A SPY ALL ALONG: Morton Sobell went on trial for espionage with the Rosenbergs. His devotion to communism fascinated me.

On 11 March 2008, Morton Sobell, who was tried and convicted with Julius and Ethel Rosenberg, finally admitted to the New York Times, after five decades of denial, that he had spied for the Soviet Union. He implicated Julius Rosenberg in a conspiracy that delivered to the Soviets “classified military and industrial information and what the American government described as the secret to the atomic bomb”. He was convicted and sentenced to 30 years in prison and served almost 19. The reporter, Sam Roberts, asked Sobell if, in fact, he was a spy. Sobell replied nonchalantly, “Yeah, yeah, yeah, call it that. I never thought of it as that in those terms.”

This was the same insouciant Morty I remembered from the mid-1980s when I first met him. It was the same Morty who, speaking about his disillusionment with communism to me in 2011, casually said, “I bet on the wrong horse.” When I mentioned the murder of millions in the Gulag, he said, “Well, that goes with the territory.” Citing communists’ early participation in the civil rights struggle, he noted, “Well, that was political.”

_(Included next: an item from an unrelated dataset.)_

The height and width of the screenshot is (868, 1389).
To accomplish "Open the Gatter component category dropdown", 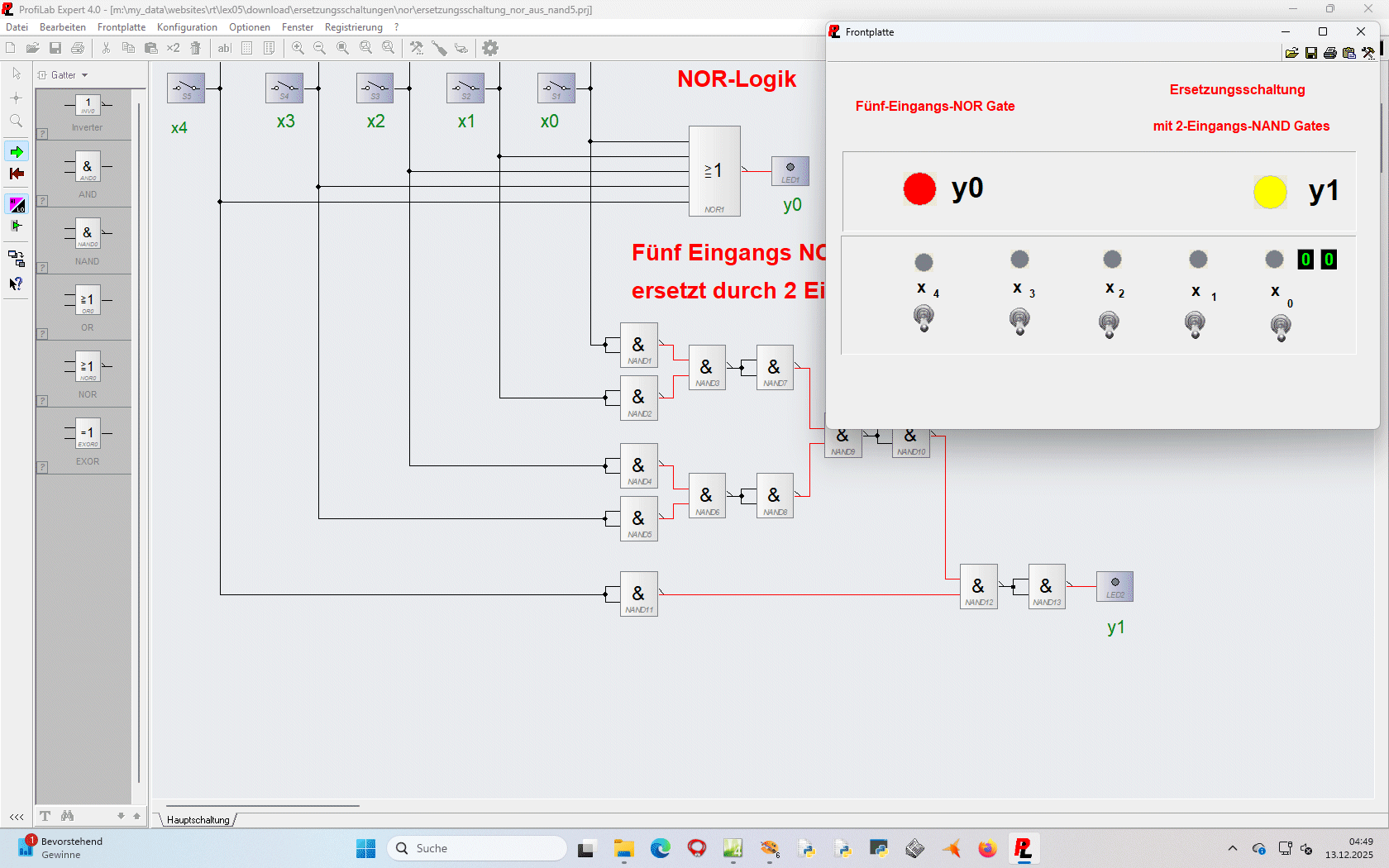I will [x=84, y=75].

Sobell’s 2008 confession was no surprise; he almost confessed to me more than 20 years before. Why did he finally confess, an act that threw his devoted defenders under the bus and exposed as a pitiful fraud decades of his own life? It may have been a desperate attempt to reclaim relevance in the eyes of a left that had moved on and had little nostalgia for the old days.

Read the whole thing.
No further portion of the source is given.